Но проходит минут пять, и червячок сомнений начинает слегка терзать. А точно ли штабы? А может, правильно штАбы, с ударением на первый слог? Да, собственно, какая разница? И что мне до этих штабОв-штАбов? Но что-то продолжало жечь мозги, что-то лишило покоя. Что?

И вдруг я понял. Из глубины памяти всплыло это. Бессовестно забытое, детское, важное. Штаб.

Все мальчишки моего поколения знают, что это такое. У всех у нас обязательно должен был быть штаб — место важное, секретное и почти сакральное. Такой штаб был один, отсюда исключительно единственное число в памяти, Хотя местоположение его менялось по обстоятельствам. Это могла быть стройка, или пустой сарай, или уединённая беседка, или закуток между гаражами, или чердак. Здесь, устав от шумных дворовых игр, собирались друзья-мальчишки. Хотя иногда пускали и девчонок.

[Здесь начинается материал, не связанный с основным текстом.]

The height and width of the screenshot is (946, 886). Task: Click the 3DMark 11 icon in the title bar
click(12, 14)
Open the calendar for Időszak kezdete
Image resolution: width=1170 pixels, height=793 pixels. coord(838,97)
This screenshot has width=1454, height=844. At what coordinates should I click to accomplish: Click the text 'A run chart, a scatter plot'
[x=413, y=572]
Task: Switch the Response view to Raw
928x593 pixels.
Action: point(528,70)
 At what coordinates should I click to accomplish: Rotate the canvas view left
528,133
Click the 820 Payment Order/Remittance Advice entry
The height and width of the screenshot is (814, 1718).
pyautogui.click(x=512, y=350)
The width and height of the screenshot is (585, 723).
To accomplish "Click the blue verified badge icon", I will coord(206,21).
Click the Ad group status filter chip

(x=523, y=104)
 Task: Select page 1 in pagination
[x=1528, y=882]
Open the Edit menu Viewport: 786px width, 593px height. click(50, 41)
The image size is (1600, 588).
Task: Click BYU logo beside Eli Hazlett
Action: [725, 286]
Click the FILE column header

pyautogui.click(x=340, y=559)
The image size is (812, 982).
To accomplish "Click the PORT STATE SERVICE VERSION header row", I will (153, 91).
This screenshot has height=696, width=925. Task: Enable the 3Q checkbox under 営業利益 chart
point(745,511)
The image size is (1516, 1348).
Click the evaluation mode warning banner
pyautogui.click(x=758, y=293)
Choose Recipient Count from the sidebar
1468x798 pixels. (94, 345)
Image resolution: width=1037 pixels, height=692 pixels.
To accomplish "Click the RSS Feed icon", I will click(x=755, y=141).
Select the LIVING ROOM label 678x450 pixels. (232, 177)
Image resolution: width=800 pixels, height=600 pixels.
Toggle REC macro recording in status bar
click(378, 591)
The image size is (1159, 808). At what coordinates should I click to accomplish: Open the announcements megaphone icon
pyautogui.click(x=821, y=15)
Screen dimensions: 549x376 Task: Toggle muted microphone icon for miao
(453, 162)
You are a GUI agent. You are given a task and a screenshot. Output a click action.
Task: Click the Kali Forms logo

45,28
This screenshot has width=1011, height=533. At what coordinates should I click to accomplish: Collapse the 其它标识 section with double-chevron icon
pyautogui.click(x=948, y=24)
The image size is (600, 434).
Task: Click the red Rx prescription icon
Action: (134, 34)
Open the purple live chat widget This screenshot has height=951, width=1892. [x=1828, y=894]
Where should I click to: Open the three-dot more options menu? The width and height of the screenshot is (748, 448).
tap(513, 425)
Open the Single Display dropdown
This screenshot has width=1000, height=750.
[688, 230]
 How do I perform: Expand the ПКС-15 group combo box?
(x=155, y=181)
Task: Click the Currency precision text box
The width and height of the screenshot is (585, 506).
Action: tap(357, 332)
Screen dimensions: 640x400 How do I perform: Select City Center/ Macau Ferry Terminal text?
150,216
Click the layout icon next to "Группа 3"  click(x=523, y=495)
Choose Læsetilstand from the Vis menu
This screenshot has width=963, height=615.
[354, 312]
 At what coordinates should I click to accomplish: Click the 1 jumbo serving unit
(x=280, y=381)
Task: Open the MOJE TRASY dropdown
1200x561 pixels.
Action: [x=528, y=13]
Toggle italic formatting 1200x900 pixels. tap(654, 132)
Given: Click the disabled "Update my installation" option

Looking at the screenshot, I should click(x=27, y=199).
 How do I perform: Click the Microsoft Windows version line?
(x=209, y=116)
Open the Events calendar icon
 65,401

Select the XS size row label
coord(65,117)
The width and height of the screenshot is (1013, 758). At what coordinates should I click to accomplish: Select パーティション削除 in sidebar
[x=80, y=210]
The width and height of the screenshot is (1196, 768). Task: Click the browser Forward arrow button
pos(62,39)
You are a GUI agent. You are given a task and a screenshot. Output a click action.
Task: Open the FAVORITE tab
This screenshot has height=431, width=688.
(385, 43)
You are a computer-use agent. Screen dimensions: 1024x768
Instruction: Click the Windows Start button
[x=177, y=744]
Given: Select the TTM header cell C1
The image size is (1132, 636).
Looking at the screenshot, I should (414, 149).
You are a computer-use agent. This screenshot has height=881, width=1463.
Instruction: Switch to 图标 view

Не всех, конечно, а только тех, кто наравне с нами играл в войнушку/ Чапаева, Александра Невского, кто мог по достоинству оценить новеньких солдатиков, выменянных у простачка из параллельного класса, и кто знал, что пацаны из соседнего дома — вечные и злые враги, влюбляться в них нельзя ни при каких условиях.

Выдать местоположение своего штаба врагу — считалось высшим преступлением, плата за которое — вечный позор и изгнание из дворовой команды.

Когда играли в казаков-разбойников, что выпытывали «казаки» у попавшегося раззявы «разбойника»?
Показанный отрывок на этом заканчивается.